The reviews affect the bottom line. A 2012 Cornell study found that feedback on sites such as TripAdvisor and Travelocity impact room demand and can be responsible for rate swings of more than 10 per cent. Moreover, online reputation can dictate the rise and fall of revenue per available room (RevPAR) – the critical metric of the industry.

While experts stress that the trend is more relevant to three-star properties, upmarket hoteliers nonetheless retain aggregators to comb through, or "scrape," hundreds of thousands of reviews for the smallest tremors of social-media discontent. "We turn social insight into profitability," said ReviewPro's Barcelona-based CEO R.J. Friedlander, whose company works for the Kempinski Hotels, among others. His service can spot a gripe about the shabbiness of a rug or a backhanded barb such as "the room was very small, but well-decorated." For every 10 raves, he estimates, there is one complaint.

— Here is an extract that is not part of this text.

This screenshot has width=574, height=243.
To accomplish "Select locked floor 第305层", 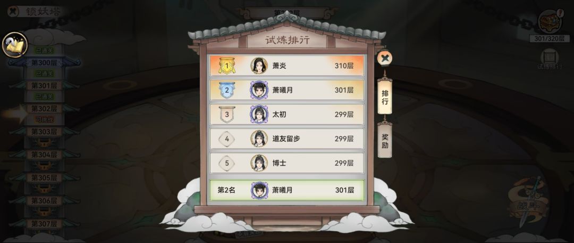I will (x=44, y=177).
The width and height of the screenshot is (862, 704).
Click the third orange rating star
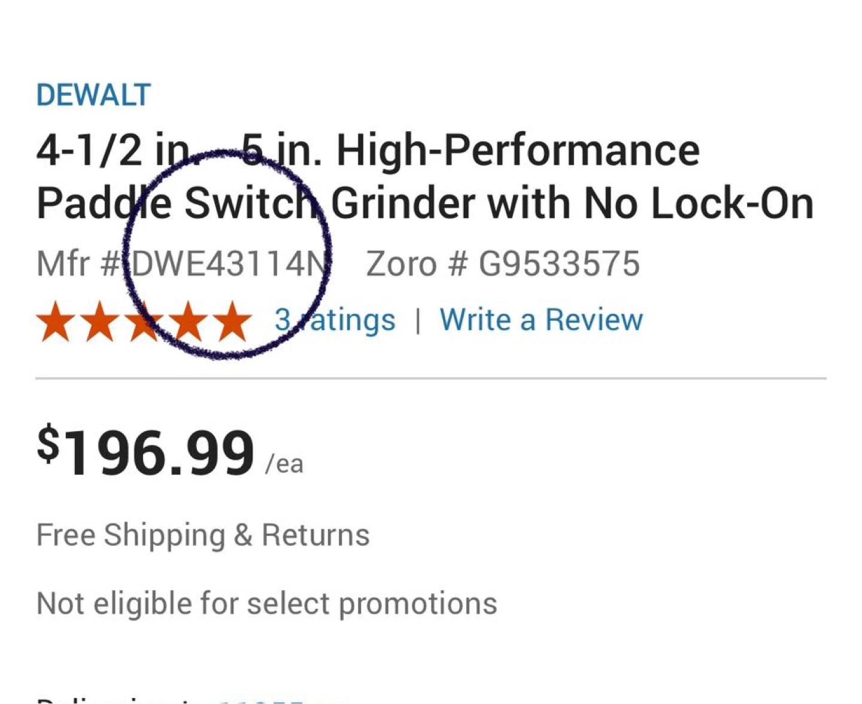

High-end hotels such as Four Seasons and The Ritz-Carlton are the Nadal and Federer of their class, deadlocked in the game of near-perfection. While most of their properties score in the high-80s to low-90s of the Global Review Index – ReviewPro's consumer report scorecard – every little stroke toward 100 per cent counts.

"We have a 24-7-hour monitoring system," said Sorya Ingrid Gaulin, Four Seasons' director of social media and publicity, adding that its hotels have marching orders to respond to complaints within four hours.

On the proactive side, the Four Seasons website posts TripAdvisor reviews (albeit snippets that are uniformly positive), and also uses Revinate to find new customers through keywords and geo-targeting.

"The power has shifted, and we've lost control of our reputation," said Daniel Edward Craig, who runs Reknown, a Vancouver consultancy that works with ReviewPro and TripAdvisor on reputation management. "But there is a lot we can do to regain that control."

Also a published crime novelist, Mr. Craig is no stranger to online criticism. "Now I feel like I get it on both ends," he said.